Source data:
Content starts
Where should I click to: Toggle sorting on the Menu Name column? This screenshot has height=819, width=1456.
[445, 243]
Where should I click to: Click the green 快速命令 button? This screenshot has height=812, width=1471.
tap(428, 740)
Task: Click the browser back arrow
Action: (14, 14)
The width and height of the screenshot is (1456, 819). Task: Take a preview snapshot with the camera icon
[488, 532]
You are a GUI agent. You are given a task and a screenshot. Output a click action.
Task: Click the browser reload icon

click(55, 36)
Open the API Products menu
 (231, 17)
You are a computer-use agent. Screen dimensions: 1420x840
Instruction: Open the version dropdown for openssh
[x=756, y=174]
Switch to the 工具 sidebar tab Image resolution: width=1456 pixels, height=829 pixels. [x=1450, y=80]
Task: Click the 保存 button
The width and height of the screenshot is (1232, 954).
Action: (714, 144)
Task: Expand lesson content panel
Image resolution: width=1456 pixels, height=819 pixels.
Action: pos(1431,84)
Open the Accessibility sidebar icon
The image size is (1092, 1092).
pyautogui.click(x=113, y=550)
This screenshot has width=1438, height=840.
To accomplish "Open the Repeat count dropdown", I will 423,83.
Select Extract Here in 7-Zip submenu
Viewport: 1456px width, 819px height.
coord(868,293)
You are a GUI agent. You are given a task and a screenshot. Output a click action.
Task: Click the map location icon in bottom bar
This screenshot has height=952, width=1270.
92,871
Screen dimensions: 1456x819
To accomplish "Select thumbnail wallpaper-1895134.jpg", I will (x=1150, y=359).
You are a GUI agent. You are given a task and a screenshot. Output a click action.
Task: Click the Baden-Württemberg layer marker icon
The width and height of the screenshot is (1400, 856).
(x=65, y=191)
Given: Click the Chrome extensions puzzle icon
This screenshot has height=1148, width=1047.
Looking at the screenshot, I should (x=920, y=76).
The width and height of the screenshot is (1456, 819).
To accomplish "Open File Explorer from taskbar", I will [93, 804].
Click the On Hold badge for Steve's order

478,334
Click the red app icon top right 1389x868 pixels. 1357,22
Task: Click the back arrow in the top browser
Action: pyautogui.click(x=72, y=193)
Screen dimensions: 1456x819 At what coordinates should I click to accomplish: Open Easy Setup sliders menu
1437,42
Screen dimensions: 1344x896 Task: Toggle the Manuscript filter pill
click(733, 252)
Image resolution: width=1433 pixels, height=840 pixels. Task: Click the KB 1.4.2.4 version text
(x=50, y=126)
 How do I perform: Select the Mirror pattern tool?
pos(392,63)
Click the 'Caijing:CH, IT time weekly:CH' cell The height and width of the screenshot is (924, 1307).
Content ends
- [Task details]
Retype the entries exactly; leave nothing out.

- [Worked solution]
Where should I click to: Toggle sorting on the Menu Name column? This screenshot has height=819, width=1456.
[445, 243]
Where should I click to: Click the green 快速命令 button? This screenshot has height=812, width=1471.
tap(428, 740)
Task: Click the browser back arrow
Action: (14, 14)
The width and height of the screenshot is (1456, 819). Task: Take a preview snapshot with the camera icon
[488, 532]
You are a GUI agent. You are given a task and a screenshot. Output a click action.
Task: Click the browser reload icon

click(55, 36)
Open the API Products menu
 (231, 17)
You are a computer-use agent. Screen dimensions: 1420x840
Instruction: Open the version dropdown for openssh
[x=756, y=174]
Switch to the 工具 sidebar tab Image resolution: width=1456 pixels, height=829 pixels. [x=1450, y=80]
Task: Click the 保存 button
The width and height of the screenshot is (1232, 954).
Action: (714, 144)
Task: Expand lesson content panel
Image resolution: width=1456 pixels, height=819 pixels.
Action: pos(1431,84)
Open the Accessibility sidebar icon
The image size is (1092, 1092).
pyautogui.click(x=113, y=550)
This screenshot has width=1438, height=840.
To accomplish "Open the Repeat count dropdown", I will 423,83.
Select Extract Here in 7-Zip submenu
Viewport: 1456px width, 819px height.
coord(868,293)
You are a GUI agent. You are given a task and a screenshot. Output a click action.
Task: Click the map location icon in bottom bar
This screenshot has height=952, width=1270.
92,871
Screen dimensions: 1456x819
To accomplish "Select thumbnail wallpaper-1895134.jpg", I will (x=1150, y=359).
You are a GUI agent. You are given a task and a screenshot. Output a click action.
Task: Click the Baden-Württemberg layer marker icon
The width and height of the screenshot is (1400, 856).
(x=65, y=191)
Given: Click the Chrome extensions puzzle icon
This screenshot has height=1148, width=1047.
Looking at the screenshot, I should (x=920, y=76).
The width and height of the screenshot is (1456, 819).
To accomplish "Open File Explorer from taskbar", I will [93, 804].
Click the On Hold badge for Steve's order

478,334
Click the red app icon top right 1389x868 pixels. 1357,22
Task: Click the back arrow in the top browser
Action: pyautogui.click(x=72, y=193)
Screen dimensions: 1456x819 At what coordinates should I click to accomplish: Open Easy Setup sliders menu
1437,42
Screen dimensions: 1344x896 Task: Toggle the Manuscript filter pill
click(733, 252)
Image resolution: width=1433 pixels, height=840 pixels. Task: Click the KB 1.4.2.4 version text
(x=50, y=126)
 How do I perform: Select the Mirror pattern tool?
pos(392,63)
Click the 'Caijing:CH, IT time weekly:CH' cell The height and width of the screenshot is (924, 1307).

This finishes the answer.